PROBLEM REQUIREMENTS:
In the copy you make, keep each entry exactly as it is and leave out all images.

** PROVIDED INFORMATION follows **

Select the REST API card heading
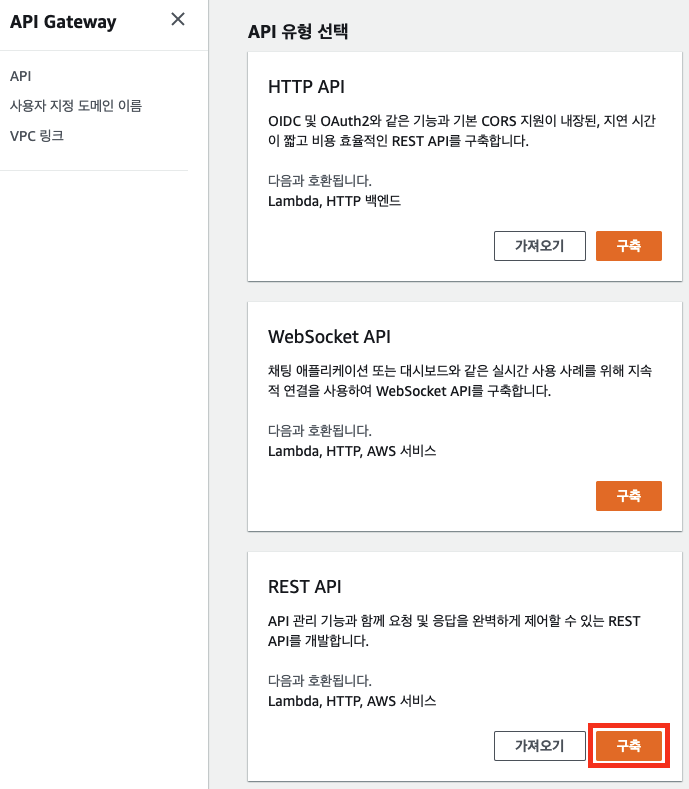The width and height of the screenshot is (689, 789). pos(304,587)
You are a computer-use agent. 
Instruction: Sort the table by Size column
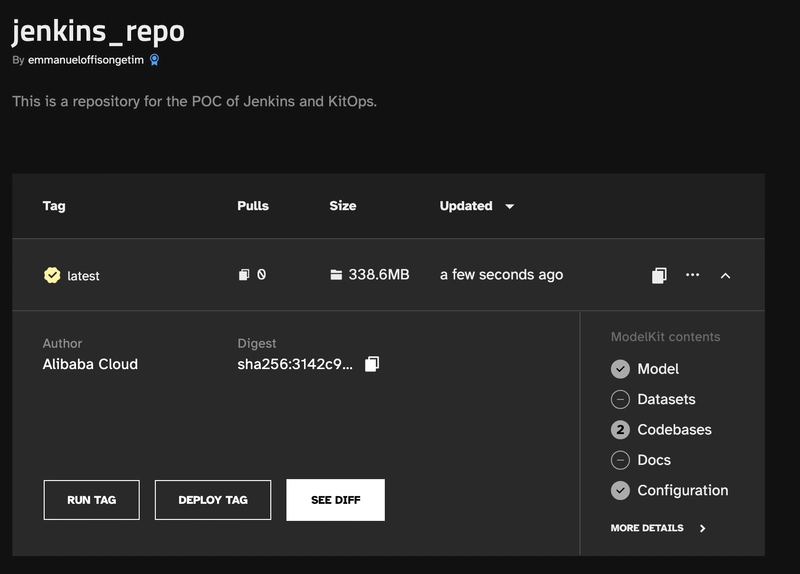point(343,206)
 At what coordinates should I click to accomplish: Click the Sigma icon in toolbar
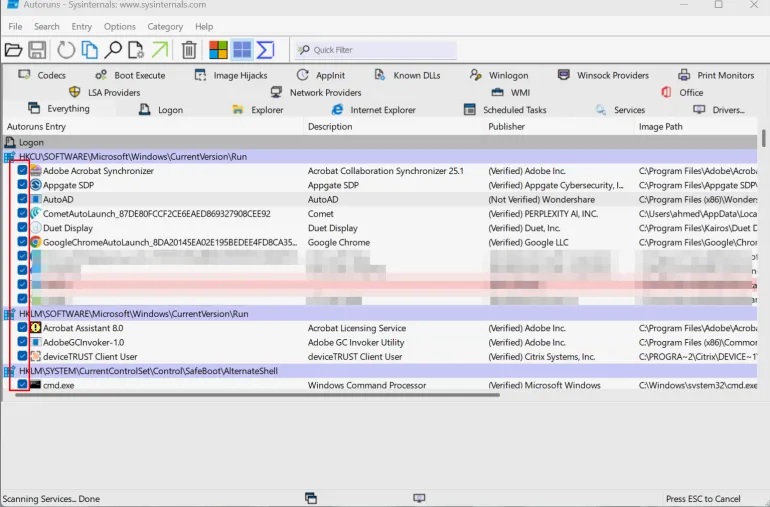click(265, 50)
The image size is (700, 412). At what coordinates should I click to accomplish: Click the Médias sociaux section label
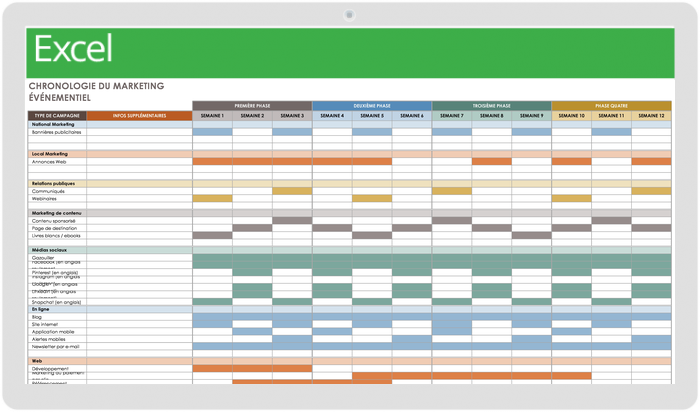pos(48,250)
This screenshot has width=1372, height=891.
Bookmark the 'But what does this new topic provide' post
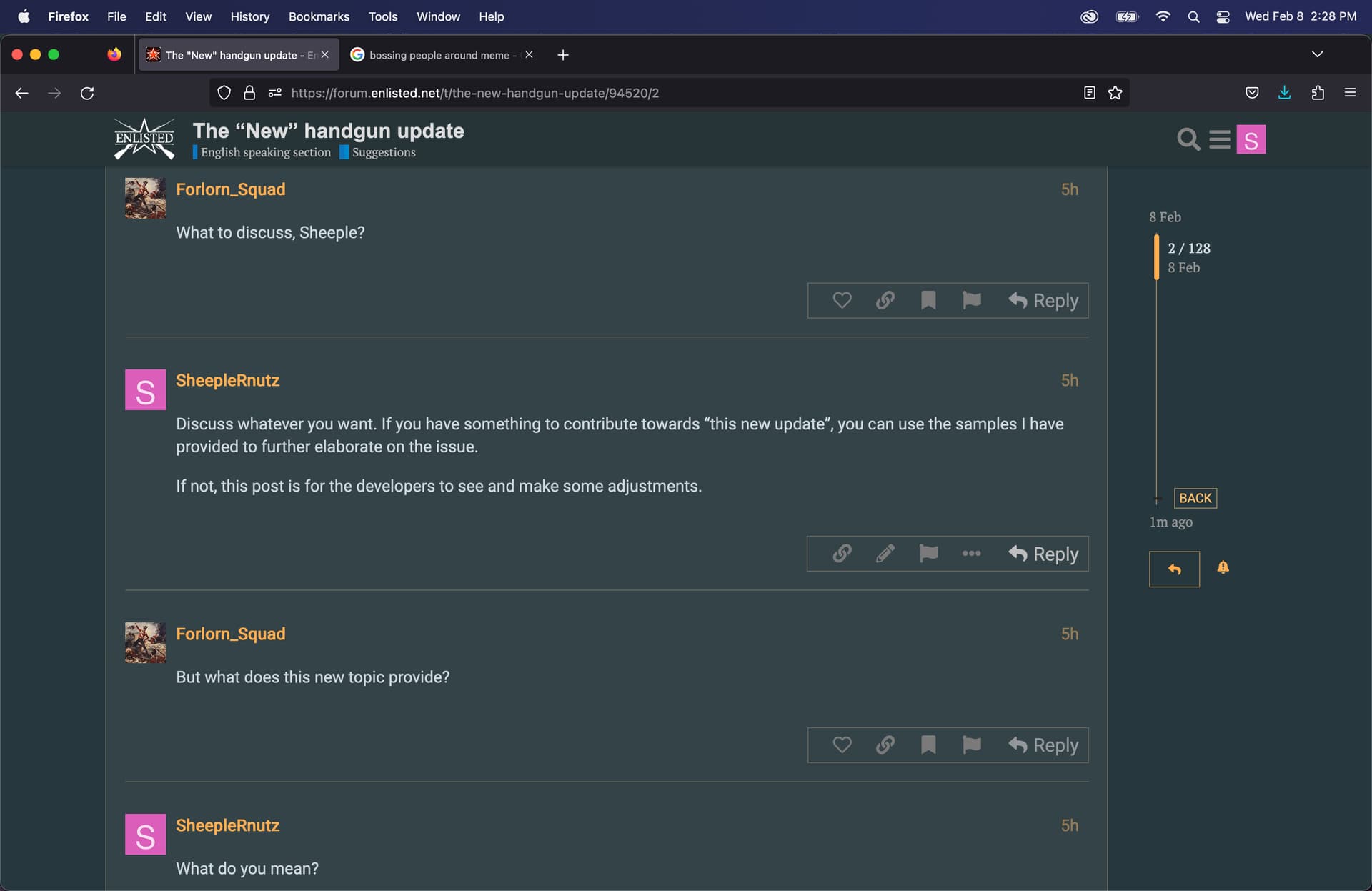coord(928,745)
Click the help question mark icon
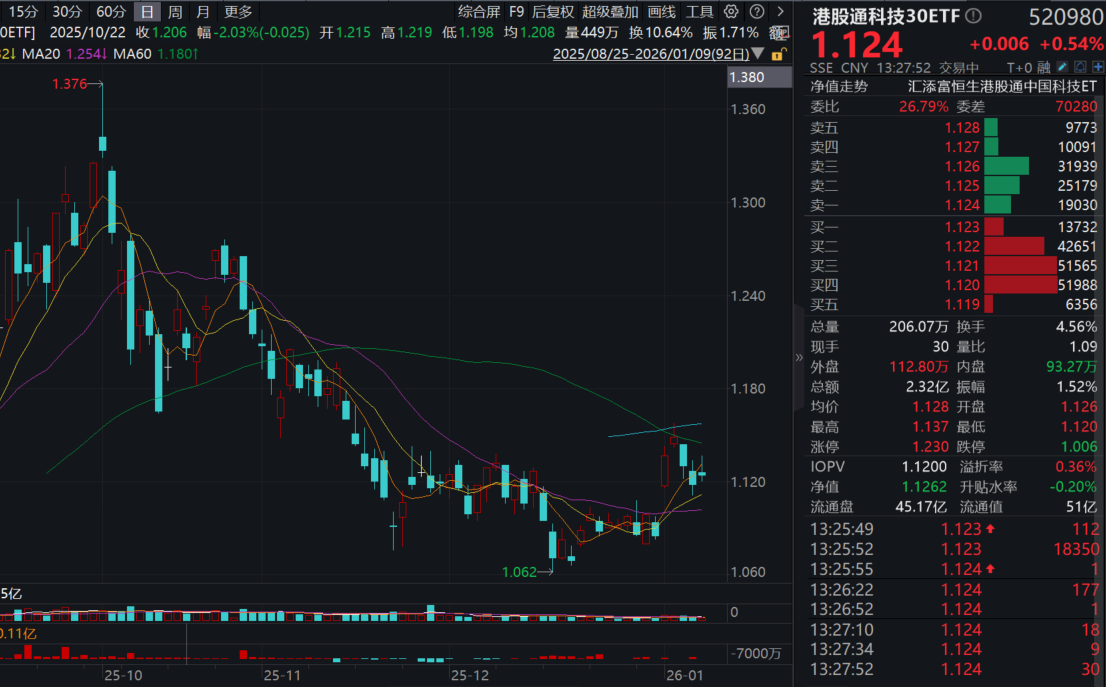This screenshot has width=1106, height=687. [x=756, y=12]
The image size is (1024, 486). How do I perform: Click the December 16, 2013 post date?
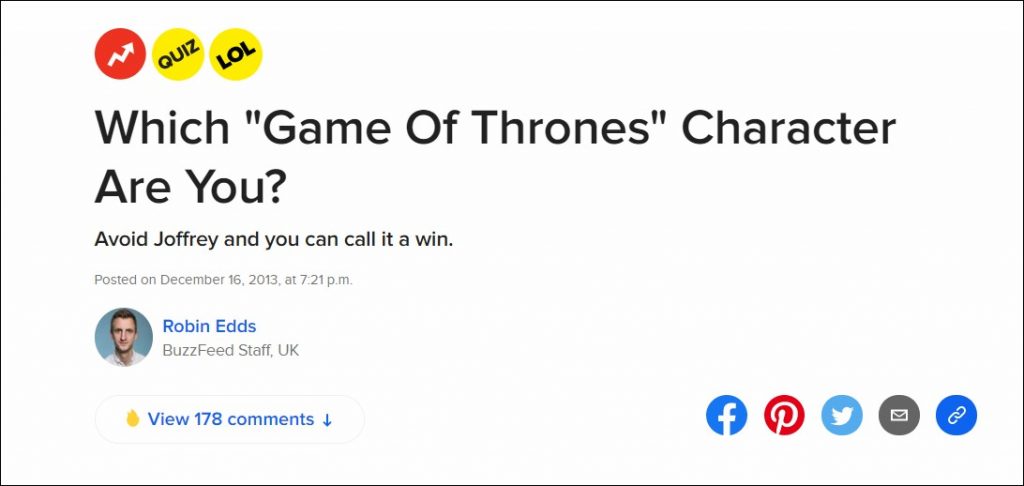coord(218,280)
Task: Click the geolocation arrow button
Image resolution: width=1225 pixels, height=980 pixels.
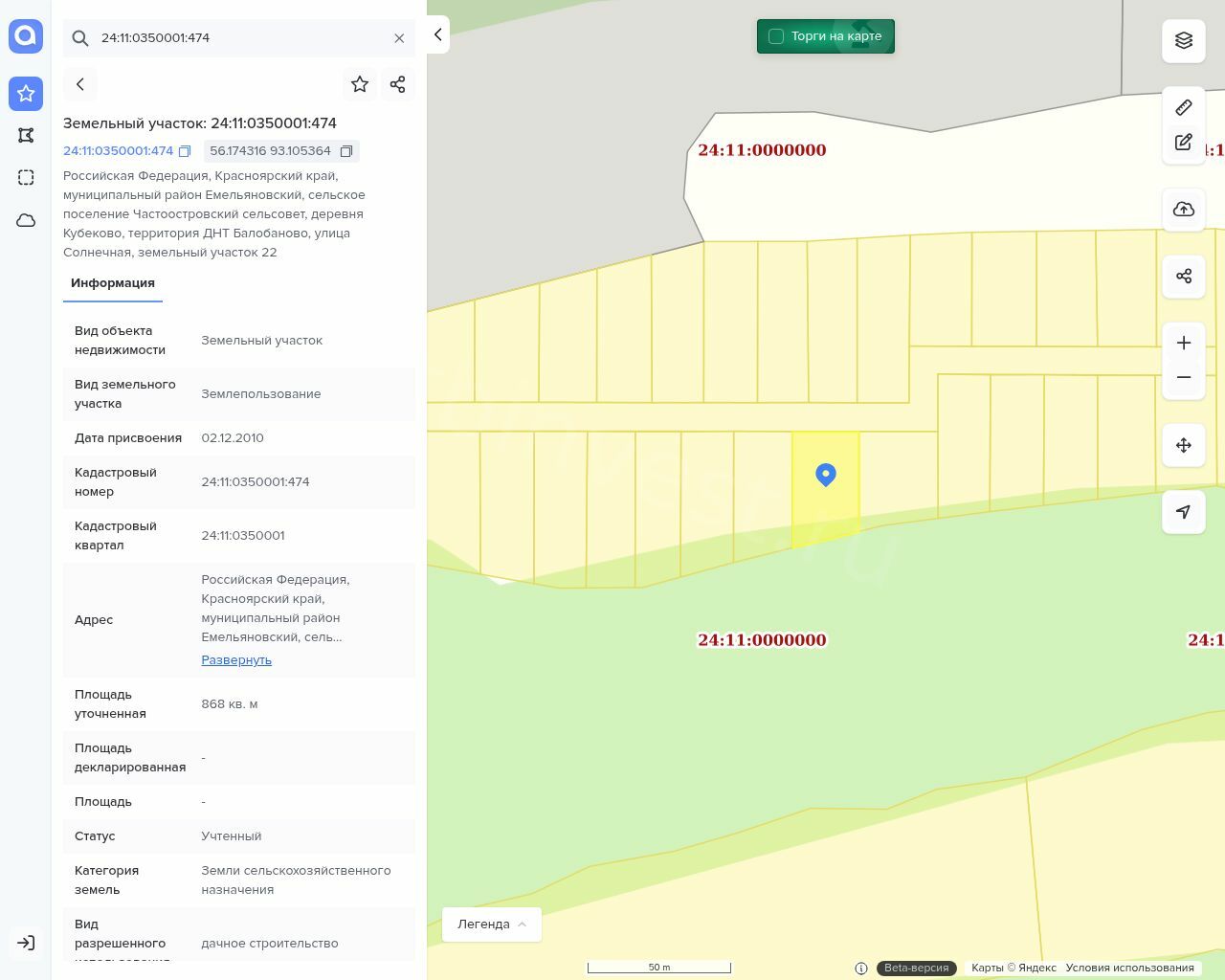Action: [1183, 512]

** End of PROVIDED INFORMATION **

RESPONSE TO THIS TASK:
Select the REST API card heading
The width and height of the screenshot is (689, 789). pos(304,587)
You are a computer-use agent. 
Instruction: Sort the table by Size column
point(343,206)
 At what coordinates should I click to accomplish: Click the Sigma icon in toolbar
click(265, 50)
The image size is (700, 412). At what coordinates should I click to accomplish: Click the Médias sociaux section label
pos(48,250)
This screenshot has width=1372, height=891.
Bookmark the 'But what does this new topic provide' post
coord(928,745)
Click the help question mark icon
This screenshot has width=1106, height=687. [x=756, y=12]
The image size is (1024, 486). How do I perform: Click the December 16, 2013 post date?
coord(218,280)
Task: Click the geolocation arrow button
Image resolution: width=1225 pixels, height=980 pixels.
Action: [1183, 512]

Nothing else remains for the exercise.